Particle physics found a large, hidden hole in the pyramid of Khufu, the largest pyramid at Giza, Egypt was built between 2600 and 2500 BC. The discovery, which was written in Nature, was made using imaging based on cosmic rays and could help scientists figure out how to actually built the mysterious pyramid.
At the heart of their technology is the tracking of particles called muons. They are very similar to electrons with the same charge and a quantum property called spin but 207 times heavier. This difference in mass is very important as it determines how these particles react when faced with matter.
High-energy electrons emit electromagnetic radiation, such as x-rays, when faced with the solid — as a result, lose energy and get stuck in it. Since the muon mass is much higher, the emission of electromagnetic radiation is suppressed to 207 times as compared with electrons. So muons do not stop so quickly when faced with any substance — they pierce right through him.
Muons are usually born in cosmic rays. The upper atmosphere of the Earth is continuously bombarded with charged particles from the sun and other sources outside our Solar system. It provides a high-energy cosmic rays that generate the muons and other particles in the chain reactions.
Since muons have a relatively large life span and relatively stable, they represent the most numerous particles in cosmic rays, visible at ground level. And while on the way lost a lot of energy, sometimes we see muons with a very high rate.
Muons in the service of science
To detect these particles is quite easy. They leave a subtle mark “ionization” in its way — that is, knock out electrons from atoms, leaving the atoms charged. It is very convenient: scientists can use multiple detectors to track the path of the muon to the source of its origin. Moreover, if the path of the muon will be a lot of substance, it can lose all energy to get stuck in the material and to decompose (split up into other particles) before the direct detection.
These properties make muon a good candidate for capturing objects that generally is impervious or opaque to our usual methods of observation. Just as the bones leave a shadow on photographic film exposed to x-rays, heavy and dense object with high atomic number will provide shade, or reduce the number of muons that can pass through this object.
The first muons were used in this way in 1955, when E. P. George measured the overburden of rocks above the tunnel, comparing the flux of muons on the outside and inside. The first known attempt to create a “myogram” took place in 1970, when Luis Alvarez was looking for the extended cavity of the second pyramid of Giza, but did not find one.

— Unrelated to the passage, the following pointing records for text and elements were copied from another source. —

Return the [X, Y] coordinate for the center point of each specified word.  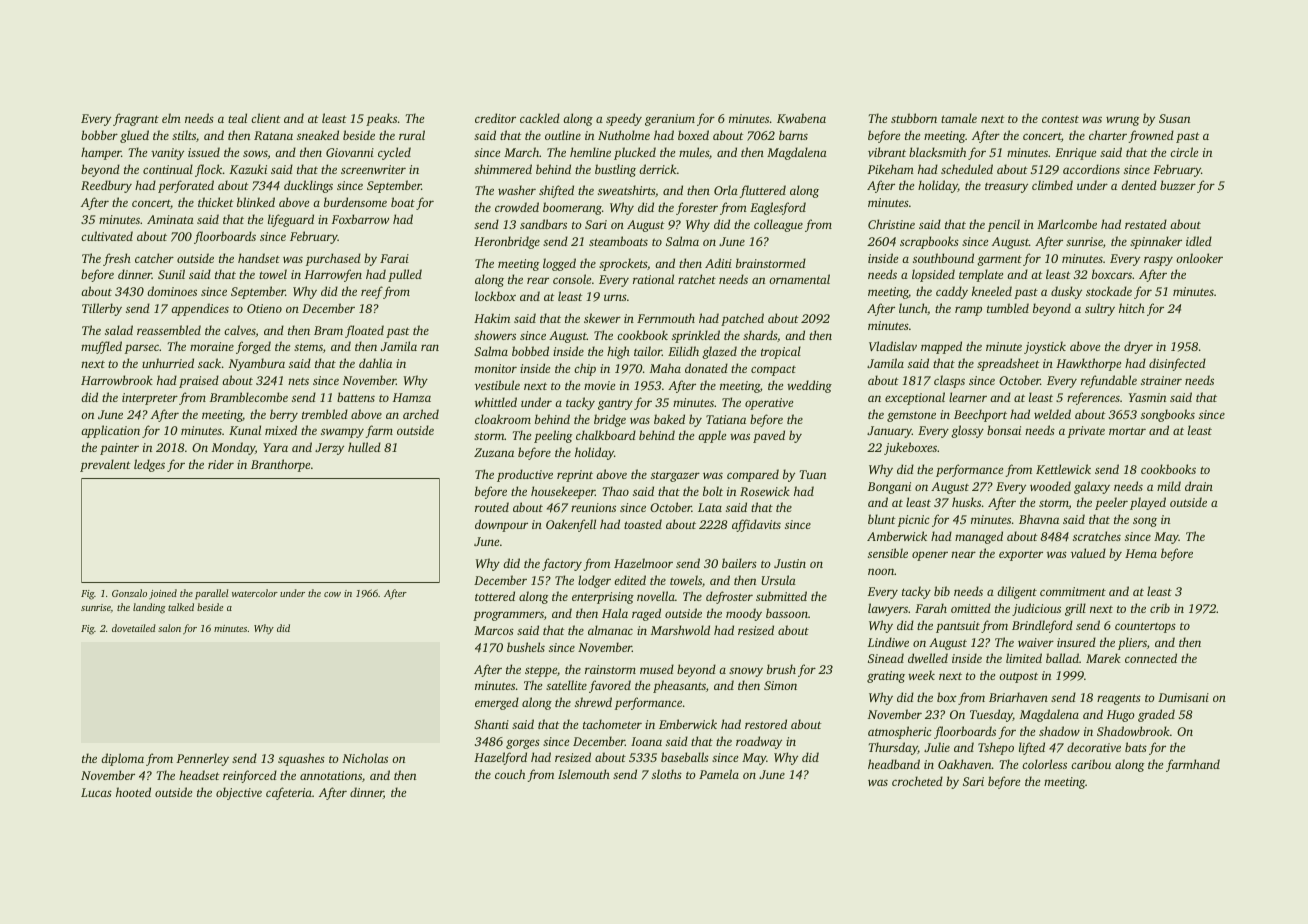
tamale [959, 118]
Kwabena [801, 118]
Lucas [96, 792]
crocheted [917, 781]
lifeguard [291, 220]
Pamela [719, 774]
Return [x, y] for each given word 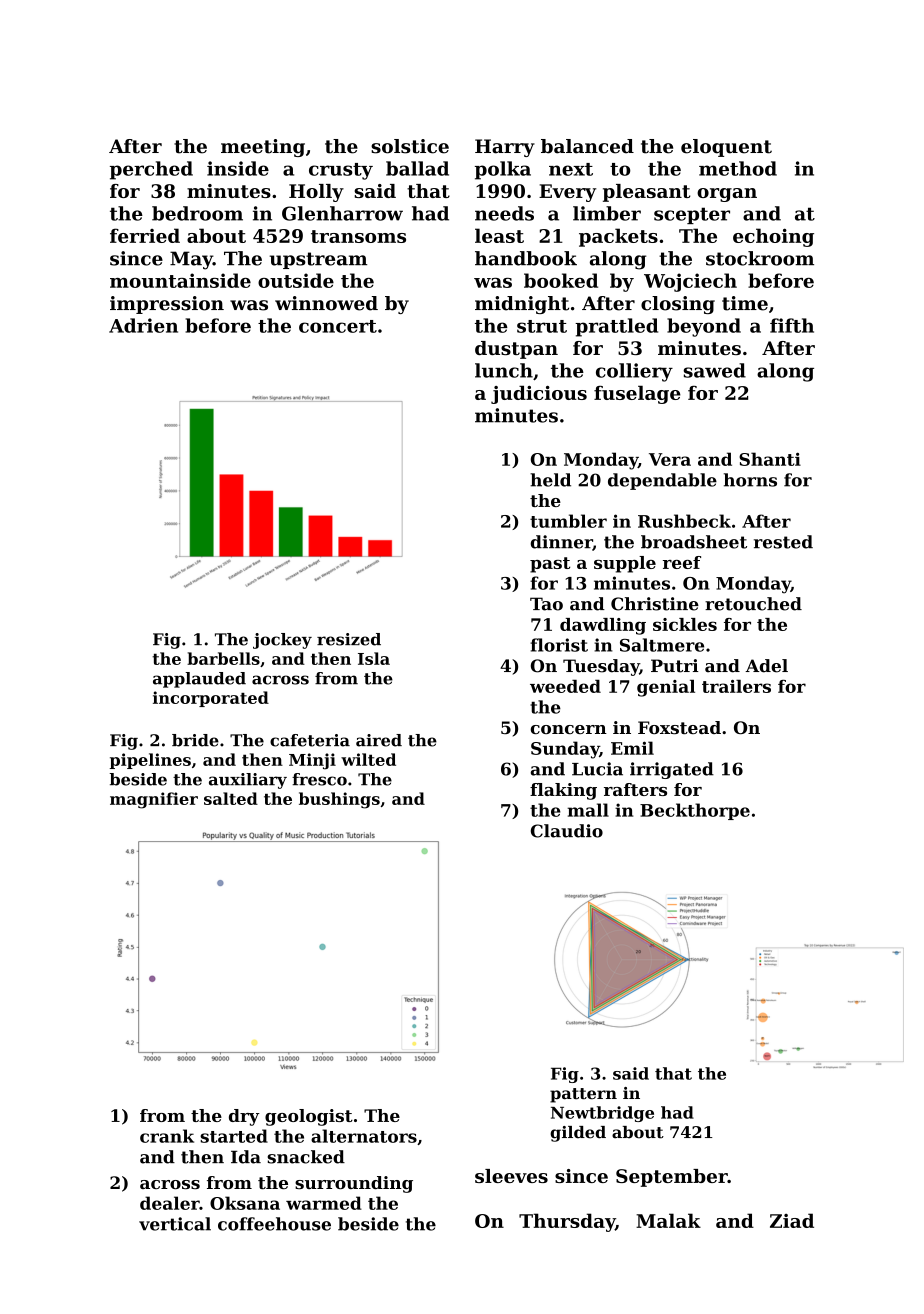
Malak [668, 1220]
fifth [792, 325]
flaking [563, 791]
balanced [587, 146]
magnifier [154, 800]
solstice [410, 146]
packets [618, 237]
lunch [504, 370]
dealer [170, 1203]
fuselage [637, 395]
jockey [282, 641]
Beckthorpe [695, 811]
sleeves [511, 1176]
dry [244, 1117]
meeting [263, 148]
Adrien [143, 325]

Over the last decade muon tomography has found a second wind. In 2007, the Japanese did myogram the crater of the volcano Asama to explore its internal structure.
Muon scans have also been used for the study of the remains of the reactor at Fukushima.

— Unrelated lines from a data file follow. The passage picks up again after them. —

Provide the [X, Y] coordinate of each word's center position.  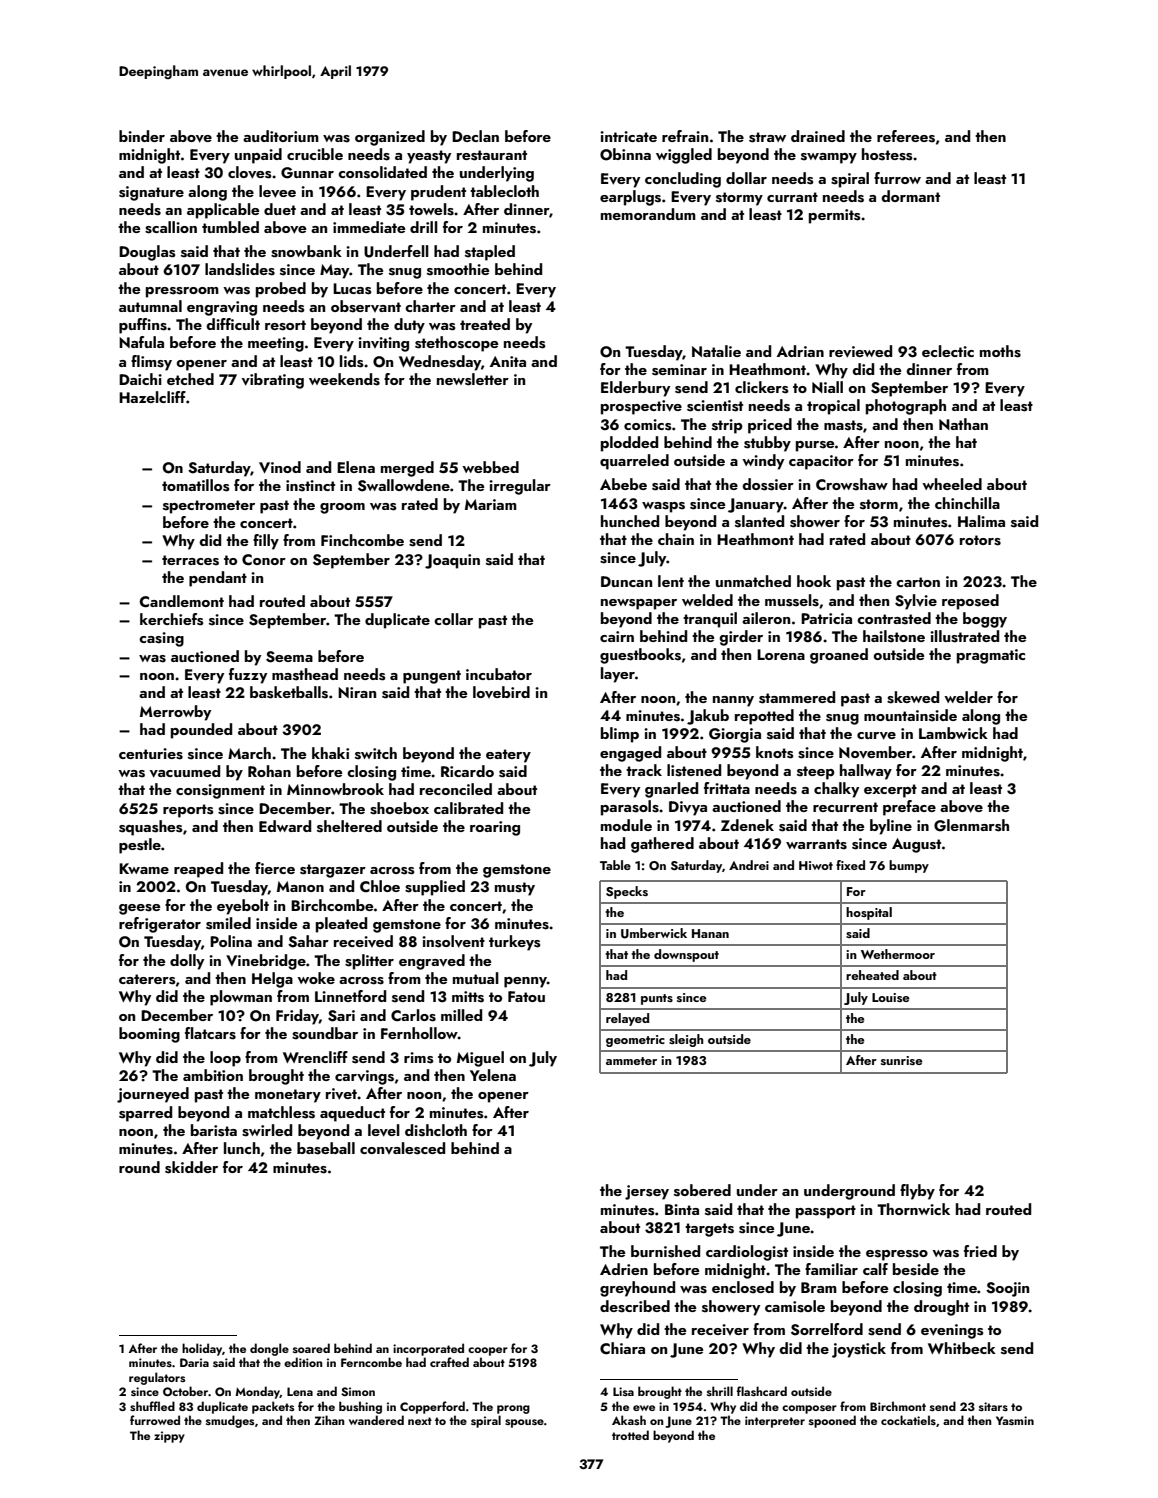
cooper [488, 1351]
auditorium [281, 136]
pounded [201, 731]
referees [906, 136]
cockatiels [908, 1420]
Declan [475, 136]
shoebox [399, 808]
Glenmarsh [971, 825]
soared [311, 1348]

The simplest way to explore a large object like the pyramid using muons to look at the differences in the flow of muons passing through it. Solid pyramid will leave a shadow or reduce the number of muons passing through it. If the pyramid will be a big void, the muon flux will increase in the course of this emptiness. The greater the difference between “solid” and “hollow”, so it is easier to find.
All you need is to sit somewhere nearby, to look a little upwards from the horizon to the pyramid and count the number of muons coming from all directions. Since cosmic muons have to be energetic to pass through a pyramid, and since our “eye” is relatively small, we have to sit and count some time, usually a few months to have enough muons. Just as we use two eyes make three-dimensional picture of the world in your head, we need two separate detector is the”eye” to get the three-dimensional image of the void inside the pyramid.
Interesting in the approach of this team that they chose three different technologies detectors for the study of the pyramid. The first of these somewhat old-fashioned but offers a higher resolution of the resulting images: photographic plates, which were blackened from ionization. Left them for a few months inside one of the famous chambers of the pyramid and analyzed in Japan after data collection.
For the second method used a plastic “scintillators”, which produce a light flash during the passage of a charged particle through them. These types of detectors are used in several modern neutrino experiments.
Finally, the chamber filled with gas in which it is possible to control the ionization caused by charged particles, was used to directly view the newly discovered void.
The electronic signal from these detectors is transmitted directly to Paris on 3G. Of course, the famous pyramid with three cavities and a giant empty gallery inside — quite difficult to myogram (it shows only black and white). So often these images compare with the computer simulation of cosmic muons and studied the pyramid, in parallel. Careful analysis of pictures of all three detectors and computer models have revealed a 30-foot void that was unknown until now, in the great pyramid of Giza. A striking success for the new tools.
Now this method can help us to study the detailed shape of this emptiness. Although we don’t know anything about the role of this structure, research projects involving scientists from other disciplines can be based on a new study. Nice to see how the ultra-modern particle physics helps us to shed light on ancient human culture.